(Entries for locating described items)

::::

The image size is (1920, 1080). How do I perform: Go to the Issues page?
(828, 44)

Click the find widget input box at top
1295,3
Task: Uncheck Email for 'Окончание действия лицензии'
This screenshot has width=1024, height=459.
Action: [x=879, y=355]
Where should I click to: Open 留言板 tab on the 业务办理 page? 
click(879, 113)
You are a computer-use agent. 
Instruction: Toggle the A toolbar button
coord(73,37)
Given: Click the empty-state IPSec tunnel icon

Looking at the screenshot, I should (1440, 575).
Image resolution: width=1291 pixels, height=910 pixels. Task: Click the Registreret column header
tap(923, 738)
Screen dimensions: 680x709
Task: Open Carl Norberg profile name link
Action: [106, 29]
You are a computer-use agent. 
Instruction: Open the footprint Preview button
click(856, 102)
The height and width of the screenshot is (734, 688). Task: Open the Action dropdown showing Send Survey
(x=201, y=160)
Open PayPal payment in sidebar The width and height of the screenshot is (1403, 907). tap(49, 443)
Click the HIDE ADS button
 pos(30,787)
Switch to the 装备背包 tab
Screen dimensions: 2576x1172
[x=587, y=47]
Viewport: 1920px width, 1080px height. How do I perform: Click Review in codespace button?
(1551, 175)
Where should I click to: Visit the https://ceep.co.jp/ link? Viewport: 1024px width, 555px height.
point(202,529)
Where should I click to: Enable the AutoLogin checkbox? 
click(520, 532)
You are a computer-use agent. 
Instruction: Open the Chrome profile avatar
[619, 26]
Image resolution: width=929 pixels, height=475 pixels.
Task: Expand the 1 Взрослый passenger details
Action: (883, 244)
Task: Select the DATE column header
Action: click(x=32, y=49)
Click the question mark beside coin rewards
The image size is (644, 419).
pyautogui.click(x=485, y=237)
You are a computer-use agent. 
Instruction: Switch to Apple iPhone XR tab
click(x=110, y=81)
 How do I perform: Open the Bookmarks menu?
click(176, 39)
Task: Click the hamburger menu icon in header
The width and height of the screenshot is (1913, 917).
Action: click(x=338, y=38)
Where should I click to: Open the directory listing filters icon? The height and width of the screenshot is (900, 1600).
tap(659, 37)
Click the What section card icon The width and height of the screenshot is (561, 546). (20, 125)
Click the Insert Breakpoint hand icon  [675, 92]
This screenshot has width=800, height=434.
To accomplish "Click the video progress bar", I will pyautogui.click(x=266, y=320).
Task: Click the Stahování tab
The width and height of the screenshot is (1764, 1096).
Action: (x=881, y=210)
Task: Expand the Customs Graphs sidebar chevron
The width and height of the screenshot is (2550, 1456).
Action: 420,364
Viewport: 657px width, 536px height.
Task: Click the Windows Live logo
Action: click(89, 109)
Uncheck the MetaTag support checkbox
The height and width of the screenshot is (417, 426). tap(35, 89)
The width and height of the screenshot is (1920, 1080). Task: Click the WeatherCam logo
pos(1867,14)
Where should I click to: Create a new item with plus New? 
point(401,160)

::::

◆ PROBLEM REQUIREMENTS ◆
Put the entries from the line containing "Where should I click to: Create" through the end of the entries, inclusive, into a two-column CSV with the columns "text" and "answer". Give one row per entry, with each value in a single quoted field and line breaks turned into spaces.

◆ TASK RESULT ◆
text,answer
"Where should I click to: Create a new item with plus New?","point(401,160)"